While working as a social work case manager at the Rusk Institute of Rehabilitation Medicine at NYU Medical Center in NYC, there was a situation where I was assigned to provide a safe and timely discharge from the hospital for a patient who had become paralyzed on one side of the body from a stroke. I learned that she lived in a 7th-floor walk-up building in Queens. She would not be able to return to her home due to accessibility issues and high danger risk in the event of a building or apartment fire.

I saw this as a situation to support the patient and family’s involvement and sense of self-determination as well as minimize unnecessary costs for the hospital from what it appeared would be a complex, time-consuming discharge process.

My first step was to act immediately by meeting the patient to observe her mental, health, and disability status in person, and then went about gathering her health history and current health status from the medical chart, her physicians, nursing, and other professional staff. Because the patient was not able to speak well, it was necessary to contact the family (the patient’s daughter) to obtain a complete psycho-social history of the patient including her living situation, how long she lived there, what the home meant to her, the layout of the building, her financial situation, her social support structure, etc.

Secondly, I reviewed and analyzed all of the information from these sources in order to make a professional assessment which included a list of issues that would need to be addressed and resolved in order to assure the patient’s safe discharge to the community.

Third, I sat down with the patient’s daughter to review my assessment of the problems which would need to be resolved prior to discharge and the many options available to them in terms of community resources and services. I included them in the planning and respected her wishes that the patient not be placed in a nursing home.

Together, we developed a plan which would include changing her mother’s residence and moving her to a ground floor apartment near her own home where the patient could maintain some sense of independence, have her belongings around her. We communicated closely several times per week so that I could support the daughter, monitor her progress, answer questions and help keep the process moving forward without unnecessary delays.

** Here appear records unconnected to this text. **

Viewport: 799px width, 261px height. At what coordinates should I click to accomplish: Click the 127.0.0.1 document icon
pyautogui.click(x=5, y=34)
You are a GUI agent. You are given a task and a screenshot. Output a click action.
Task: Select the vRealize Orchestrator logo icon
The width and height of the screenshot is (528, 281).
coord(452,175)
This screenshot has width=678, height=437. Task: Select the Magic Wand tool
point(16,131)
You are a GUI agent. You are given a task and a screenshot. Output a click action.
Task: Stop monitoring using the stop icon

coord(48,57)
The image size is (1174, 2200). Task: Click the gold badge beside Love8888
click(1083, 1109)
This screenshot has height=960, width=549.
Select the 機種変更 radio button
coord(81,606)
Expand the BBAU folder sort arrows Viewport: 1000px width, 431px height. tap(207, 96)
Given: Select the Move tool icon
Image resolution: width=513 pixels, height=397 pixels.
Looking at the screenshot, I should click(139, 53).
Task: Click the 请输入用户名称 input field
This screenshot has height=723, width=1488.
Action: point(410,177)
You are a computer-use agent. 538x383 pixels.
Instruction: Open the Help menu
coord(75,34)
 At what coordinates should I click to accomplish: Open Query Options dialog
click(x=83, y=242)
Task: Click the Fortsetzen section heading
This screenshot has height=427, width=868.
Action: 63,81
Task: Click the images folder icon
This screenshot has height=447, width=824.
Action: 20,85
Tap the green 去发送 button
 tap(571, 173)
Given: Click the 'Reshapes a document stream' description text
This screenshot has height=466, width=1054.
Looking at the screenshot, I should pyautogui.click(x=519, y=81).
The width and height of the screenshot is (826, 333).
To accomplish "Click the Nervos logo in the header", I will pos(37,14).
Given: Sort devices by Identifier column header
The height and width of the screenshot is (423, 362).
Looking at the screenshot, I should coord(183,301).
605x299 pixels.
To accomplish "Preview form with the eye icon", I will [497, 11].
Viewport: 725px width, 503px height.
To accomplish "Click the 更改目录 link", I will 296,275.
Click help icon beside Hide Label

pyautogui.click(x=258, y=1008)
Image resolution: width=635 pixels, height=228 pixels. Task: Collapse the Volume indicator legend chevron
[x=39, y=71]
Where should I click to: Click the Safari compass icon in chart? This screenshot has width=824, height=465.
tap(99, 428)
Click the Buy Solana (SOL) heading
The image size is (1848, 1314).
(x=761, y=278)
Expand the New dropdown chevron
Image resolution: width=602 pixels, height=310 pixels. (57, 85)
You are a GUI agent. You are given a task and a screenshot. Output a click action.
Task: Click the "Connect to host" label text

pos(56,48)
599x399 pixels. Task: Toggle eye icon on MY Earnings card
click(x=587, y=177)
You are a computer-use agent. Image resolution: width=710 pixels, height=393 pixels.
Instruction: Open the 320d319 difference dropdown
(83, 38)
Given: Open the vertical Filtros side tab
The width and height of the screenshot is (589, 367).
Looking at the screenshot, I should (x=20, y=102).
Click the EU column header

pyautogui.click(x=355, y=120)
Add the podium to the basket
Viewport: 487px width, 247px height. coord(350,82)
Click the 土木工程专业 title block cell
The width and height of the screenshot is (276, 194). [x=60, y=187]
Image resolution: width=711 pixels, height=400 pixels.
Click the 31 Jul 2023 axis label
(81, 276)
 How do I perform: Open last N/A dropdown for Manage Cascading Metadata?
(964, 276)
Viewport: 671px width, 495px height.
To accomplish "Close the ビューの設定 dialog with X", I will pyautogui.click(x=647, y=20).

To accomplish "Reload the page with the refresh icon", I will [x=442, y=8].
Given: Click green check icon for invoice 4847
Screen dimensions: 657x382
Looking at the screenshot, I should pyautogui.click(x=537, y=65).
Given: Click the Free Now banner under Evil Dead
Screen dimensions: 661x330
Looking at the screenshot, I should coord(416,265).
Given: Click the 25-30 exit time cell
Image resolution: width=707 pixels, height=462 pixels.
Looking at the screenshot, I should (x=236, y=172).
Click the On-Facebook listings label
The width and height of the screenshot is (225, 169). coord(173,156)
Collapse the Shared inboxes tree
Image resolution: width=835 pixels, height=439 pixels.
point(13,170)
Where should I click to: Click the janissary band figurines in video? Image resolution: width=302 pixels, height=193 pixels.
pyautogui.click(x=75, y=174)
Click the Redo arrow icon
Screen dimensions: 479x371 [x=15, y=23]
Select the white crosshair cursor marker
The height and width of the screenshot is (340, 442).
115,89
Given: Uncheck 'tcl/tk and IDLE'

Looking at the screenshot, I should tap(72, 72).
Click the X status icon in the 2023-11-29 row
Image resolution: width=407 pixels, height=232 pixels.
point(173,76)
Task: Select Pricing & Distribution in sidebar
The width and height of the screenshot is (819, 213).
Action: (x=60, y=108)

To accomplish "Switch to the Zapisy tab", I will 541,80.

This was the most difficult community discharge experience of my career due to the complexity of the patient’s daughter having to search for another apartment that was accessible, then physically move the patient’s belongings from one residence to another, obtain legal permissions, apply for federal and local financial resources, and arrange for home health services. I felt that I was able to develop a very effective working relationship with the daughter by supporting her in her decisions of what she wanted for her mother and that she was very satisfied with the outcome. Also, I believe that because of this mutual cooperation and diligence, we were able to reduce the number of days the patient remained in the hospital beyond Medicare reimbursement days, minimizing extra costs to the hospital.